[CSDb] - User Forums - shortest CIA-stable raster

You are not logged in - nap

CSDb User Forums

Forums > C64 Coding > shortest CIA-stable raster

2009-04-04 12:39

Hermit

Registered: May 2008
Posts: 209

shortest CIA-stable raster

<Post edited by moderator on 4/4-2009 14:47>

Hi, Guys :)

While preparing for compo I've developed maybe the shortest
CIA-type stable raster solution (fits in 64 bytes, 24 asm-rows).
If you can do even shorter, I'm curious :)

It works fine in practice, don't have to type novels to achieve
stable raster, and no need for raster-IRQ,CMPd012 method is enough.
If you find it useful for fast & short demo-writing, we may implement it
into codebase64.

;setting the CIA1-timerA to beam in the program beginning:
-----------------------------------------------------------

     sei                   ;we don't want lost cycles by IRQ calls :)
sync cmp $d012             ;scan for begin rasterline (A=$11 after first return)
     bne *-3       ;wait if not reached rasterline #$11 yet
     ldy #8        ;the walue for cia timer fetch & for y-delay loop
     sty $dc04     ;CIA Timer will count from 8,8 down to 7,6,5,4,3,2,1
     dey           ;Y=Y-1 (8 iterations: 7,6,5,4,3,2,1,0)
     bne *-1       ;loop needed to complete the poll-delay with 39 cycles
     sty $dc05     ;no need Hi-byte for timer at all (or it will mess up)
     sta $dc0e,y   ;forced restart of the timer to value 8 (set in dc04)
     lda #$11      ;value for d012 scan and for timerstart in dc0e
     cmp $d012     ;check if line ended (new line) or not (same line)
     sty $d015     ;switch off sprites, they eat cycles when fetched
     bne sync      ;if line changed after 63 cycles, resyncronize it!
     .... the rest (this is also a stable-timed point, can be used for sg.)

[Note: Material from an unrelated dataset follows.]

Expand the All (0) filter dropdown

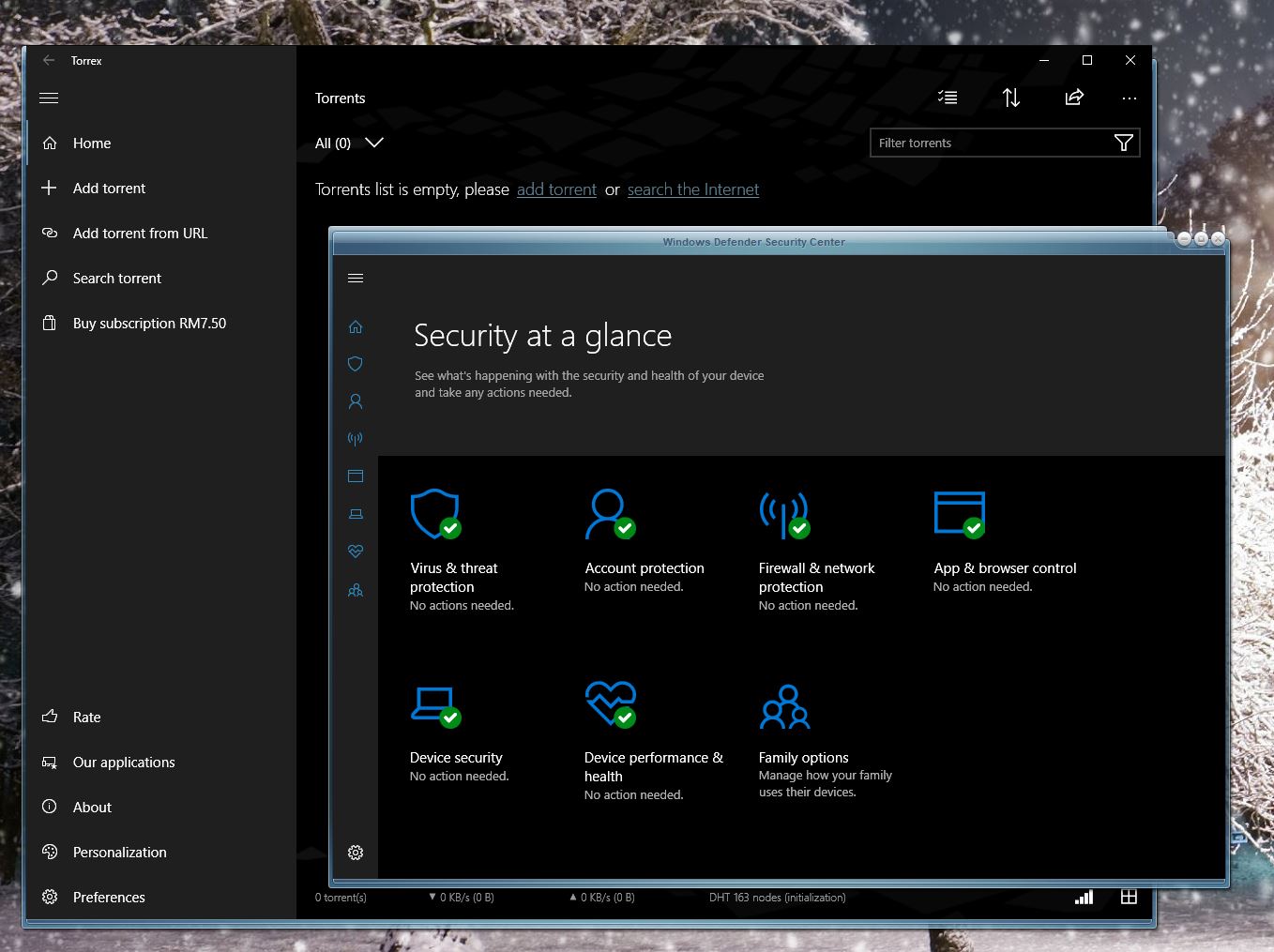point(349,143)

B;EXAMPLE-using timerA to stabilize 7 cycle jitter when using CMPd012:
-----------------------------------------------------------------------
scan ldx #$31    ;a good value that's not badline, in border and 1=white
     cpx $d012   ;scan rasterline
     bne *-3     ;wait until rasterline will be $31
     lda $dc04   ;check timer A, here it jitters between 7...1
     eor #7      ;A=7-A so jitter will be 0...6 in A
     sta corr+1  ;self-writing code, the bpl jump-address = A
corr bpl *+2     ;the jump to timer (A) dependent byte
     cmp #$c9    ;if A=0, cmp#$c9; if A=1, cmp #$c9 again 2 cycles later
     cmp #$c9    ;if A=2, cmp#$c9, if A=3, CMP #$EA 2 cycles later
     bit $ea24   ;if A=4,bit$ea24; if A=5, bit $ea, if A=6, only NOP

     stx $d020   ;x was 1 so border is white at the stable cycle
     sty $d020   ;y ended in 0 in sync routine, so border black after 4 cycles
     jmp scan    ;go to the raster again (or can go new raster)

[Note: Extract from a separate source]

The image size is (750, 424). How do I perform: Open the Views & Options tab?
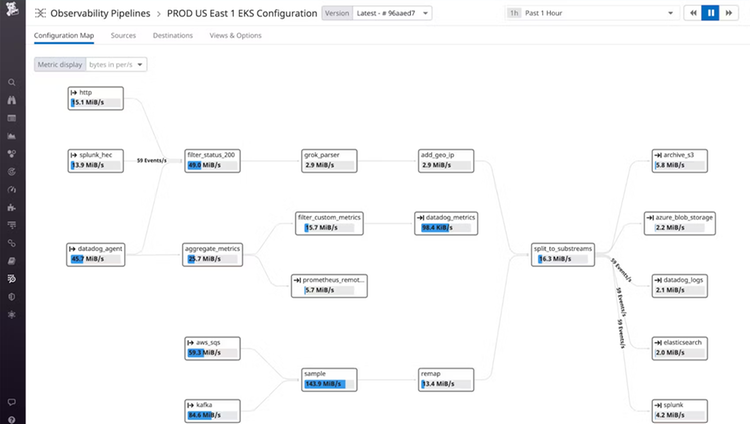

-----------------------------------------------------------------------
Opinions?

Hermit Software Hungary

... 17 posts hidden. Click here to view all posts....

2009-04-05 18:49

Ninja

Registered: Jan 2002
Posts: 418

Nice to see such a coding thread on CSDb \o/

While nothing beats the experience gained by doing your own timing stuff, I see some practical issues with this routine:

- As Copyfault mentioned, there is not taken care of 8-cycle jitter.

- It was often useful to me to have a counter synced to a rasterline (i.e. counting 63 cycles not 9). That makes it easier to abuse it more than once IMHO. Might be a personal preference, though.

- This routine could need several frames to reach a stable raster. Some code generation or depacking might have happened meanwhile.

- If you want to be really short, your approach won't beat $d013-based techniques, I am afraid.

Still, nice to see you playing around with it. While I see the above issues, there are still nice ideas in this one.

2009-04-05 20:13

Copyfault

Registered: Dec 2001
Posts: 487

Hey Ninja, greetings my friend,

when seeing that you posted a reply here I first thought you found a way to further optimize this branch-approach...

Maybe this is the limit (considering the used bytes/cycles-ratio).

Copyfault

2010-11-26 15:44

Hermit

Registered: May 2008
Posts: 209

I'd like to emphasize the fact what Copyfault notified me. The 8 cycles jitter is really something that we have to pay attention to...
I'm coding a program, and there were some weird things when the main program (out of the irq) executed more commands, than a simple jmp or so. (especially when irq loader started to operate).
I had to slightly modify the stableraster-waiter routine in the irq. Adding a new line of bit $ea24 seems to prevent any issues coming from 8 cycle jitter... (even 9)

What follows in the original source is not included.